Mchael D. Shear and James Glanz, “Trump Says the U.S. Should Expand Its Nuclear Capacity,” New York Times, December 22, 2016.
Shear and Glanz report:
WEST PALM BEACH, Fla. — President-elect Donald J. Trump said on Thursday that the United States should greatly “expand its nuclear capability,” appearing to suggest an end to decades of efforts by presidents of both parties to reduce the role of nuclear weapons in American defenses and strategy.
Mr. Trump’s statement, in a midafternoon Twitter post, may have been a response to President Vladimir V. Putin of Russia, who in a speech to his military’s leadership in Moscow earlier on Thursday vowed to strengthen Russia’s nuclear missiles.
Mr. Putin said nuclear forces needed to be bolstered so they could “reliably penetrate any existing and prospective missile defense systems,” apparently a reference to the Pentagon’s efforts to develop systems capable of shooting down nuclear-armed rockets.
Shortly after Mr. Putin’s comments were reported by the news media, Mr. Trump said on Twitter that the United States must “strengthen and expand” its nuclear forces “until such time as the world comes to its senses regarding nukes.” He did not elaborate.
Karen DeYoung, “In a day of tweets, Trump suggests major change on national security issues,” Wasington Post, December 22, 2016 (8:42 P.m. EST).
The press continues to misread Donald Trump’s tweets as if they they were considered policy decisions. They aren’t.
It’s normal to take the words presidents speak earnestly.

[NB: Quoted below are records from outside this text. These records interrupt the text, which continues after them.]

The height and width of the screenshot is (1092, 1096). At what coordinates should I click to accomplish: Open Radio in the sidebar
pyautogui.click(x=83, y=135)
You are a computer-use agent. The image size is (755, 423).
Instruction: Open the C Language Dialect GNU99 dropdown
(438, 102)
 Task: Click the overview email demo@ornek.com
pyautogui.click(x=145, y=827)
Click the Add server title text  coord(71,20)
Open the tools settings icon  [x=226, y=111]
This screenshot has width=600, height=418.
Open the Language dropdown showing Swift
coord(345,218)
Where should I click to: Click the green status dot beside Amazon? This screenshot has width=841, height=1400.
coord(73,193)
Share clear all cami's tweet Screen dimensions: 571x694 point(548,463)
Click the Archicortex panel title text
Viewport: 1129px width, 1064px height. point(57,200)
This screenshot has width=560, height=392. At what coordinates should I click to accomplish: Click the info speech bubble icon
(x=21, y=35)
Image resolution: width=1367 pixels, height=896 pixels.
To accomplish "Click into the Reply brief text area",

However, with Donald Trump we appear to be in new territory.
Without defending Trump’s coziness with the Russians, we should at least entertain an intriguing possibility.
It is just conceivable that in his recent tweets on nuclear weapons Trump picked up on the element of threat in Putin’s statements about strengthening Russian nuclear capabilities.
Obama ignored Putin’s nuclear threats, which was probably not the best way to react.
It is possible, just possible, that Trump’s tweet was a reaction to Putin’s statements, and should be understood that way.
Perhaps he was signaling to Putin that if Russia wanted an arms race, they could have one.